Scroll up and down your Facebook wall and you could easily reach the conclusion that just about everyone has an opinion on gun control, an issue that returned to the forefront after the slayings of schoolchildren and educators at a Connecticut school.

What should give us pause is the black-and-white tenor the issue has struck as supporters and opponents take to the Internet to weigh in on the weighty matter of gun control.

Perhaps most notable were comments from a National Rifle Association leader, who now famously declared that "The only thing that stops a bad guy with a gun is a good guy with a gun."

An Internet meme - those things that usually involve an image coupled with a snarky slogan - being shared on Facebook attempts to relate the concept in simple terms. The meme depicts two frames: one in which smiling stick figures labeled Good Guys With Guns stand opposite frowning stick figures labeled Bad Guys With Guns. The second frame pictures frowning Good Guys Without Guns opposite their counterparts - Bad Guys With Guns, who are now the ones smiling.

The meme concludes, "Do you get it? Or are you stupid or something?"

On the outset, this seems logical. Bad guys with guns need to be stopped - or at least deterred. This must be accomplished by armed good guys.

The NRA's statement, well-meaning though it probably is, may be worth a brief examination.

Let's consider what happened in Woodbury last August at the Red Roof Inn.

To recap: Woodbury officers, responding to an open line call, arrive at the motel in the dark of night. The officers approach a room, where a man approaches a window and points a gun at one of the officers. Officers take up positions on the balcony, knowing they have been threatened. Shortly after, a shot rings out and a man bursts from the roof toward the officers. The man does not respond to officers' commands and is shot dead.

An apparent cut-and-dried example of good guys stopping a bad guy.

The catch: the dead man is later determined to have been an unarmed hostage from the room who was attempting to escape.

The Red Roof incident represents a textbook example of "good guys" - the police - doing their best to interpret a situation involving a "bad guy." The people who made the decision to fire had received training in deadly force situations. And then they were placed in one, where a man died.

We are not judging right and wrong in the Red Roof incident. We have no reason to believe the officers were doing anything other than attempting to protect themselves in what appeared to be a life-threatening situation.

Regardless, they got it wrong in that instance, and it's likely many of us would have reacted similarly.

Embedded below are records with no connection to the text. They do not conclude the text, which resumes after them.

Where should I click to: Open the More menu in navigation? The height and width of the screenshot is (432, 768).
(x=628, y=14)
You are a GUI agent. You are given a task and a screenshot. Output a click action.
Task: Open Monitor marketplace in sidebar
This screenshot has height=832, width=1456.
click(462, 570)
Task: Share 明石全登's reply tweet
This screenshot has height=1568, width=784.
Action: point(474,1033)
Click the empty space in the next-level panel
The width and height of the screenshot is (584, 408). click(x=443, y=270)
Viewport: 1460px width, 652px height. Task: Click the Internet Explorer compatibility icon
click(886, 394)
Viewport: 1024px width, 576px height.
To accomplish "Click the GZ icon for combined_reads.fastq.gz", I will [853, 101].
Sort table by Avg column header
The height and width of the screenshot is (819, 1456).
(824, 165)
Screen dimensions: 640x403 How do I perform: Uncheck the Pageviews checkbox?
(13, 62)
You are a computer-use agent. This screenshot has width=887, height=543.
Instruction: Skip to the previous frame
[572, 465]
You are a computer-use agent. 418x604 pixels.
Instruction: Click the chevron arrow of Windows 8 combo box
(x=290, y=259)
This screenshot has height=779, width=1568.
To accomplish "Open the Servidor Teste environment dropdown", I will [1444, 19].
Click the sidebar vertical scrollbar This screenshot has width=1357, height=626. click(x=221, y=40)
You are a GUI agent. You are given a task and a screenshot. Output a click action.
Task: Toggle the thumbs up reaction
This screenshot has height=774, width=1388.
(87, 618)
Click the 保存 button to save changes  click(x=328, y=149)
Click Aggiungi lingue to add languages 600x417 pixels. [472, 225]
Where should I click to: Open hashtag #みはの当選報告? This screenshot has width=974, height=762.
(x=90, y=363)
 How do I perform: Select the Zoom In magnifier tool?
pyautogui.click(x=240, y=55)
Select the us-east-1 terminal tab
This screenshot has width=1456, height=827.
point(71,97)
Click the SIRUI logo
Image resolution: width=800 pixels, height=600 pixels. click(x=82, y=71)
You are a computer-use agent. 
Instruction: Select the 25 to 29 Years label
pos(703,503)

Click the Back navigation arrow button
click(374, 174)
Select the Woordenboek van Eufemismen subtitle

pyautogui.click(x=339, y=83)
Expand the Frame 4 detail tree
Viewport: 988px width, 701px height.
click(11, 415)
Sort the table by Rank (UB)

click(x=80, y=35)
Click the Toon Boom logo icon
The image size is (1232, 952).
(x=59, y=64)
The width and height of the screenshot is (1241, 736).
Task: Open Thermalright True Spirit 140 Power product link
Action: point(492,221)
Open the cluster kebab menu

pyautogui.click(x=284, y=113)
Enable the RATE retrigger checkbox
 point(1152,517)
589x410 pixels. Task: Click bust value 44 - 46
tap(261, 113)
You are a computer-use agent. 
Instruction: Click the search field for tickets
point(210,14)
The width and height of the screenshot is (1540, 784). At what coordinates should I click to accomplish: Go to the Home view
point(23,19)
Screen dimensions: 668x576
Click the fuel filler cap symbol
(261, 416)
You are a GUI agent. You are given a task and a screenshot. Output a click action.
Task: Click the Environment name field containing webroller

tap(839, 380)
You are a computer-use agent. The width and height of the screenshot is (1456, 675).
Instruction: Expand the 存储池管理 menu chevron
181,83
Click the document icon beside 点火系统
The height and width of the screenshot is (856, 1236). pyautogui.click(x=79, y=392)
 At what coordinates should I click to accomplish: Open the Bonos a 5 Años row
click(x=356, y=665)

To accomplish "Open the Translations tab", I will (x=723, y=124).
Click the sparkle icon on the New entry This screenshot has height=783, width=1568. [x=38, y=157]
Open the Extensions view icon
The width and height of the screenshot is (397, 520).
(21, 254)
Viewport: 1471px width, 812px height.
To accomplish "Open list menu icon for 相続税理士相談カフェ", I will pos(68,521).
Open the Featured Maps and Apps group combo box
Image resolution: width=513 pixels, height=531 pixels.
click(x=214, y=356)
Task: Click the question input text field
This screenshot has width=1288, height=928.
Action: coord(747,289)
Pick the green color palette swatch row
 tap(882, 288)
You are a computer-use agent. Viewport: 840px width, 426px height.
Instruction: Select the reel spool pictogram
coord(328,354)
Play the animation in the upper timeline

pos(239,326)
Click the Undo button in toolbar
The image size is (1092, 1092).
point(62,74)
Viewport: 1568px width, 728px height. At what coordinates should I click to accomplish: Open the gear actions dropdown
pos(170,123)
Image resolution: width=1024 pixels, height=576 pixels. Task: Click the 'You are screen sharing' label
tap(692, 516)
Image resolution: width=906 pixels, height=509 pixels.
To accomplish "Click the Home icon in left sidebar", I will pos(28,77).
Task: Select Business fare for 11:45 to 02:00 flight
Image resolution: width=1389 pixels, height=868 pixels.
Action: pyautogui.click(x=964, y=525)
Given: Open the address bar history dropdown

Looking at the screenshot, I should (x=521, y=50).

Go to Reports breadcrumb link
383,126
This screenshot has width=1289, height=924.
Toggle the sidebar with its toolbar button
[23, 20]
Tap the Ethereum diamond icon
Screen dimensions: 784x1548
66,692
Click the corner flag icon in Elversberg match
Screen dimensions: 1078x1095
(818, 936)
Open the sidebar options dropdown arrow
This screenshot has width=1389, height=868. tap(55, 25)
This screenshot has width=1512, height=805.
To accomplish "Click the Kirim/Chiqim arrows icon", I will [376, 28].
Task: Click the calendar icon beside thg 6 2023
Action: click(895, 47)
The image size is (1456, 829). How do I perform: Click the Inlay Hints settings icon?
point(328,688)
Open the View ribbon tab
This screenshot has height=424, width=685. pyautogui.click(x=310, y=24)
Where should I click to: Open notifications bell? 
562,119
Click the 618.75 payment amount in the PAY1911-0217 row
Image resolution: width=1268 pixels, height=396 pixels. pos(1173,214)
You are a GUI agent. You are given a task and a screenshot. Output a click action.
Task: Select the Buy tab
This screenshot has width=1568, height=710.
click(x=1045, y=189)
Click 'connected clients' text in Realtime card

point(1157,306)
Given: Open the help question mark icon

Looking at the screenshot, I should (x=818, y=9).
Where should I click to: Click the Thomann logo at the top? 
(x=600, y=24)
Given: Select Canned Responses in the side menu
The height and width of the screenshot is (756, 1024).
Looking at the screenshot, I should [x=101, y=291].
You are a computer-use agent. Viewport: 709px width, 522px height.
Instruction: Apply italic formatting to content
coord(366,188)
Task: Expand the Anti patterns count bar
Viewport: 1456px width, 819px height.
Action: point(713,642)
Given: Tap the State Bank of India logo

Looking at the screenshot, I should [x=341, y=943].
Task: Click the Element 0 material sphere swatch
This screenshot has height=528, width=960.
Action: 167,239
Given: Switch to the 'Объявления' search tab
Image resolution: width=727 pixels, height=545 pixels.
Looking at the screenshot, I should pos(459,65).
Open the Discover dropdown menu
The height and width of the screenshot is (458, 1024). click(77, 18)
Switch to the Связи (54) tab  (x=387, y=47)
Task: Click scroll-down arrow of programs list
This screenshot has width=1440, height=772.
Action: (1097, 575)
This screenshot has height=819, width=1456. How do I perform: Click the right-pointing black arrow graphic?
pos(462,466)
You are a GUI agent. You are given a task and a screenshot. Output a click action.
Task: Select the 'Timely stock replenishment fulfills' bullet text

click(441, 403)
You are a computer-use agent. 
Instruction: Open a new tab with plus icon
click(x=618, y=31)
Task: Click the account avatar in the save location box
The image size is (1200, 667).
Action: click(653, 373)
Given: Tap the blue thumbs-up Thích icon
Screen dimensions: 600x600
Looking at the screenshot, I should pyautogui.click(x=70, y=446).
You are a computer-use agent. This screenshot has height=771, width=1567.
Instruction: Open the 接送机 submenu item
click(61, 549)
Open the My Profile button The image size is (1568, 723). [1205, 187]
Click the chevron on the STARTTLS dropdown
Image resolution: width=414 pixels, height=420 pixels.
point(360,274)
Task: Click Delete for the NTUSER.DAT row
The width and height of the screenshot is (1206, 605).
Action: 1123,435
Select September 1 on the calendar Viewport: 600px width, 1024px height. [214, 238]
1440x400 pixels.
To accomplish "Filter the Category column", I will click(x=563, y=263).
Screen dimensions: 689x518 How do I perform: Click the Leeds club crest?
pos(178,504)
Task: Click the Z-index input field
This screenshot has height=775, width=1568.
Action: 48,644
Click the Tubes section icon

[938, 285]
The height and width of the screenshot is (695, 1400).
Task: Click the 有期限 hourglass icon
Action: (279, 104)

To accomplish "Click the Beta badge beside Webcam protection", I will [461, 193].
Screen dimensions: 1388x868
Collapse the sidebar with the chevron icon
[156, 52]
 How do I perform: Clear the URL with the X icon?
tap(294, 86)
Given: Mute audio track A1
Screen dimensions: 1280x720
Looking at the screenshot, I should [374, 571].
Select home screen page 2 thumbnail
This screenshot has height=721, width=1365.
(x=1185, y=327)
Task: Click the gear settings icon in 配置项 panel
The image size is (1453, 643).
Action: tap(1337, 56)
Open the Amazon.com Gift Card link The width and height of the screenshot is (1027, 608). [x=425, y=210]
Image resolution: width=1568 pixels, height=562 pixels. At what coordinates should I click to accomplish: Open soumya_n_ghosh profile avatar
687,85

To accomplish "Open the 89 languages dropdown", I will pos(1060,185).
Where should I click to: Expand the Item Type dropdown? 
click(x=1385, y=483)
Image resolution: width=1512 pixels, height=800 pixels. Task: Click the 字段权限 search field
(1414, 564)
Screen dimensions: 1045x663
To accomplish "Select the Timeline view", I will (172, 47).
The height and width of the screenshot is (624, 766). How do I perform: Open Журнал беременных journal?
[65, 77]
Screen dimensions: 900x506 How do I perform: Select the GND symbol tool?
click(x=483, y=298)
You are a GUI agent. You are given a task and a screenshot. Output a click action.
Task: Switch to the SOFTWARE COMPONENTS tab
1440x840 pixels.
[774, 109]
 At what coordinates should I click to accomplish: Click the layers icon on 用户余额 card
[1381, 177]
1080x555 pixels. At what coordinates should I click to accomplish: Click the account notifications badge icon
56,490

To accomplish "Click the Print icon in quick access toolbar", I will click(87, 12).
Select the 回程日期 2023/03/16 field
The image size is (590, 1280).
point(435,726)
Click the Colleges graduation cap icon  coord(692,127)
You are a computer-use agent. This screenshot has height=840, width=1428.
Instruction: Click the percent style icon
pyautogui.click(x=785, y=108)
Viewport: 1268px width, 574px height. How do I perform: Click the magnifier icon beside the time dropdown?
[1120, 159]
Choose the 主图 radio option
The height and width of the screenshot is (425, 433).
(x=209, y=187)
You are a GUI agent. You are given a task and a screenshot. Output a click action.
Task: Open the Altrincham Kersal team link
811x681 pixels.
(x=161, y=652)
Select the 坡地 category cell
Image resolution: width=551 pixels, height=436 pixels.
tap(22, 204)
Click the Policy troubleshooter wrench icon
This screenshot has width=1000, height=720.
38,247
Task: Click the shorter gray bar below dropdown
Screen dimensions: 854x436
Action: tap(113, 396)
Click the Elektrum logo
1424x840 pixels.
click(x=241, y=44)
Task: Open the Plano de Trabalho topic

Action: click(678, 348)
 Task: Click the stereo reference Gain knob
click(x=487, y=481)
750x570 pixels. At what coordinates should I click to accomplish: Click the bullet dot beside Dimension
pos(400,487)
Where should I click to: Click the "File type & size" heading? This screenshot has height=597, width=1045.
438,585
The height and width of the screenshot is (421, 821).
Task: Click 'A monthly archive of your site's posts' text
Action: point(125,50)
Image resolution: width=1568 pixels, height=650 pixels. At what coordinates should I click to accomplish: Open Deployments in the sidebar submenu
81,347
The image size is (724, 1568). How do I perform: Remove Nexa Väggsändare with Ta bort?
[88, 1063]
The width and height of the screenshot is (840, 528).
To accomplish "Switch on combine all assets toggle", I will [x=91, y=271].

It's worth considering the message that is sent by stating that "the only thing that stops a bad guy with a gun is a good guy with a gun." Sometimes, despite the best training and information people have at the time, mistakes can happen. Bad guys aren't always as they seem. Leaving that decision up to any armed citizen who feels justified in deciding to use lethal force presents an even murkier scenario. For instance, we consider the Rochester, Minn., man who opened fire on a suspected burglar that turned out to be his granddaughter.

This is not to argue against the use of lethal force. There are situations that require us to defend ourselves or to protect others from being harmed.

As our world becomes more complex and information spreads ever faster across social media, it's important for us to remember that nuance exists. Yes, there are black-and-white situations. There are also situations muddled in gray.

These topics deserve thoughtful discussion - the kind that doesn't fit easily into an Internet meme.